The era of untethered growth within the Buy-Now-Pay-Later (BNPL) market may be coming to an end as the Consumer Financial Protection Bureau (CFPB) turns a critical eye toward the industry, resulting from growing concerns about consumer financial health.
The global BNPL market size was estimated at $141.8 billion in 2021 and projected to grow at a compound annual growth rate of 33.3 percent through 20261. What has fueled this unconstrained boom? Aside from lenient regulations, the deceptively simple approval process for consumers has dissolved an otherwise clunky lending approval experience.
The CFPB is considering new rules surrounding BNPL with the goal of increasing consumer transparency, including specific disclosure requirements on installment agreements2. There is also a growing expectation that the CFPB will push BNPL providers to submit transaction information to credit reporting agencies. These additional regulatory requirements will likely increase operating costs for BNPL companies and levels the playing field, thereby opening the door for traditional financial institutions to reclaim the market. Consumer expectations have shifted due to their experiences with these firms, and financial institutions will need to re-examine their lending experiences to bring those customers back into the fold.
Leveraging Data for Decisioning & Cross-Selling
Financial firms already know so much about their customers from data that spans address and mortgage dues to payees and purchase history. That information can build a holistic digital profile to not only support lending decisions, but also generate triggers to capture additional share of wallet. Customer data collection is just the starting point – firms also need to develop content and data-driven strategies to align with customer journeys and offer options at key points and lifecycle milestones. BNPL companies don’t have access to the same breadth of data found in traditional financial firms, but their innovations in applying artificial intelligence (AI) and machine learning (ML) to available data have given them a competitive advantage in tailoring lending offers and options.
Take a page out of the BNPL playbook — applying AI and ML engines can continually improve both the speed and accuracy of customer data and analytics.

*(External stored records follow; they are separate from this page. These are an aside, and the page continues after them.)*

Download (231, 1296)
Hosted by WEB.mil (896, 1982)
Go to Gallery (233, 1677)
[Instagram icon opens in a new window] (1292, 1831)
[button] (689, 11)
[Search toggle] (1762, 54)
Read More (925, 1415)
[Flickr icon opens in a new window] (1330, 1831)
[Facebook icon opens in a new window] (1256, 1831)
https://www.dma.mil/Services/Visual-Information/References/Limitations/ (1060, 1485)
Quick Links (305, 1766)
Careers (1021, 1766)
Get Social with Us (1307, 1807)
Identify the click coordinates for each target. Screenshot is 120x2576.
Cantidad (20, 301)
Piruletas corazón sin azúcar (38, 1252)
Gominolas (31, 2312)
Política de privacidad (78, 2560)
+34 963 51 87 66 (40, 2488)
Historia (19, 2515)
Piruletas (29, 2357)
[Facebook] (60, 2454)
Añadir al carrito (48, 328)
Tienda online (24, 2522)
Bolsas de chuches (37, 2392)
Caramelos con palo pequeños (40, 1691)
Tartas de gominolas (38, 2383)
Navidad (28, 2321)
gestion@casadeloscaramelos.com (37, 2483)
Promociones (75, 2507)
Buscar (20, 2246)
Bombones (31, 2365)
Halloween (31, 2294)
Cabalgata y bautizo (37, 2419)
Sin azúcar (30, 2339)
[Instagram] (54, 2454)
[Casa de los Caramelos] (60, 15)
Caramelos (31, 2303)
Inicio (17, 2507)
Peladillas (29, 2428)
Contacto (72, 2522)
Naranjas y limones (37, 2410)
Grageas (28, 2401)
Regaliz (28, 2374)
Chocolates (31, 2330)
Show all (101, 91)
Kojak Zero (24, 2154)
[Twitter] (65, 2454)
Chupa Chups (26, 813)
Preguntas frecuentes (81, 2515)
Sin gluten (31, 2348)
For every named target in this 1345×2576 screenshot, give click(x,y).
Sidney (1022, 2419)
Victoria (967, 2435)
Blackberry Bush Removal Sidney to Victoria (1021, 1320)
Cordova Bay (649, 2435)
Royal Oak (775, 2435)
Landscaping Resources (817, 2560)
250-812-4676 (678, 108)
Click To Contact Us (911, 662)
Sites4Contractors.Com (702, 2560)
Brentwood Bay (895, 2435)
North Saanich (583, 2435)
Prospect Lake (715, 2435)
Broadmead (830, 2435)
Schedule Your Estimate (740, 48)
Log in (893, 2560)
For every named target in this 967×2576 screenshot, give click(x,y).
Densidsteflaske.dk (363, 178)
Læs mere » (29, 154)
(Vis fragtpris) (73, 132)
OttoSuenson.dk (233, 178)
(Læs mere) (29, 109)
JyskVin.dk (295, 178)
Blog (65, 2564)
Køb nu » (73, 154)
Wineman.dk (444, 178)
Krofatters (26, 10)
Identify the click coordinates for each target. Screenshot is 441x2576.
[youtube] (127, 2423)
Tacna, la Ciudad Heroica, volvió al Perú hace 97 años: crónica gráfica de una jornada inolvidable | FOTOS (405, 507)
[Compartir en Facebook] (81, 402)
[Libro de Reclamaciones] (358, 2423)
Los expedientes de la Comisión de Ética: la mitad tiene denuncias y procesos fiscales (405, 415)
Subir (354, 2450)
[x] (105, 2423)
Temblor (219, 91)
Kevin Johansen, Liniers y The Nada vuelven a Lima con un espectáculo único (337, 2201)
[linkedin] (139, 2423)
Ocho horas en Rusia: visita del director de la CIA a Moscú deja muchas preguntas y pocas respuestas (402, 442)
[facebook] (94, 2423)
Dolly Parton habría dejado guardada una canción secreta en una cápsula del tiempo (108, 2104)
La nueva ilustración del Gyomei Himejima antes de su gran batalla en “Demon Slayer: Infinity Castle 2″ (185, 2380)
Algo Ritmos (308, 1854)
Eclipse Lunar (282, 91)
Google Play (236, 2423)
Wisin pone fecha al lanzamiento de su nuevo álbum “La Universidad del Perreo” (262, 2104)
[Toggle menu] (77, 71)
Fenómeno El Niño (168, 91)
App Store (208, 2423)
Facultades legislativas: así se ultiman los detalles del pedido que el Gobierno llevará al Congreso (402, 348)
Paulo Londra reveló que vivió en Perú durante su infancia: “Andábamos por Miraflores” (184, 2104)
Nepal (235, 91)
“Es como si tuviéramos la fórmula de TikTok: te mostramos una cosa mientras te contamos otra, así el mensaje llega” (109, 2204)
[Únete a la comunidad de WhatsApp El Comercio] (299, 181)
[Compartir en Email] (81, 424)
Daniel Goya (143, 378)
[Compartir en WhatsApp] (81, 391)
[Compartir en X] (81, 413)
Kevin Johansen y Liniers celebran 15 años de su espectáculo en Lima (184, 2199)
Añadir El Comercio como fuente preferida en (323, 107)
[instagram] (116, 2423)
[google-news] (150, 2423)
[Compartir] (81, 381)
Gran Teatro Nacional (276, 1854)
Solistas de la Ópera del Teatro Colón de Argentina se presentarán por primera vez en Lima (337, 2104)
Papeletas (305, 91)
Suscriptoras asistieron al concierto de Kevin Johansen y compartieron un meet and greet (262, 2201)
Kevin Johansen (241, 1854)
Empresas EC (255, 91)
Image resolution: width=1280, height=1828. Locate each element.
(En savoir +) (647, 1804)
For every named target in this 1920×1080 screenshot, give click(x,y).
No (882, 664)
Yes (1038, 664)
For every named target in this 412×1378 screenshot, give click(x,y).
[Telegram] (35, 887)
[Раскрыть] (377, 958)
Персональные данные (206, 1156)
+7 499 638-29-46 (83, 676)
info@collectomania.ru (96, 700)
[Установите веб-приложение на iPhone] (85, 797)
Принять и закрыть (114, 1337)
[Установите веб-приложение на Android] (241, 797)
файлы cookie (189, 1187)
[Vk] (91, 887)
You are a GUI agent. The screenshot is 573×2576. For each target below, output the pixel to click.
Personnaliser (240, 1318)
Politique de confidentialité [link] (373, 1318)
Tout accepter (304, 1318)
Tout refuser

This could enable automated credit approval using ML models that are trained on customer data such as payment history, purchases, and exposures. These models could also shed some light on customers’ outgoing BNPL payments, something that is currently a blind spot due to the lack of BNPL reporting to the major credit bureaus. Using these methods, traditional firms can identify a debt-to-income risk and proactively reach out to a customer to discuss debt consolidation options to improve their financial situation and mitigate risk to the bank.
Enhancing the Customer Experience
Millennials and Gen Z account for the largest portion of BNPL users — 44% of all Gen Z shoppers and 37% of millennial shoppers are likely to use BNPL at least once in the next year3. For these demographics, convenience has been a key driver for adoption. The BNPL customer experience is simple, convenient, and fast. BNPL borrowers can purchase a product and pay nothing when checking out, which hides the complexity of the loan’s fees under a frictionless, intuitive point of sale experience. This customer-centered experience should be embedded in traditional financial services products from the initial interaction to the final transaction. American Express, for example, partnered with fintech Opy to launch their own competing BNPL products, prompting customers to break up large purchases into monthly installments directly through the app rather than through fintech providers during checkout.
To compete with the instant-gratification BNPL experience, financial institutions can leverage technology, data, analytics, and cloud solutions to deliver insights with speed and accuracy. Additionally, customer expectations now extend beyond the transactional to include consider their institution’s financial wellness capabilities. Examining a traditional firm’s financial wellness offering may uncover opportunities to better connect with customers digitally, such as humanizing the lending experience with a virtual assistant to suggest products to an existing client with real-time loan approval based on their profile data.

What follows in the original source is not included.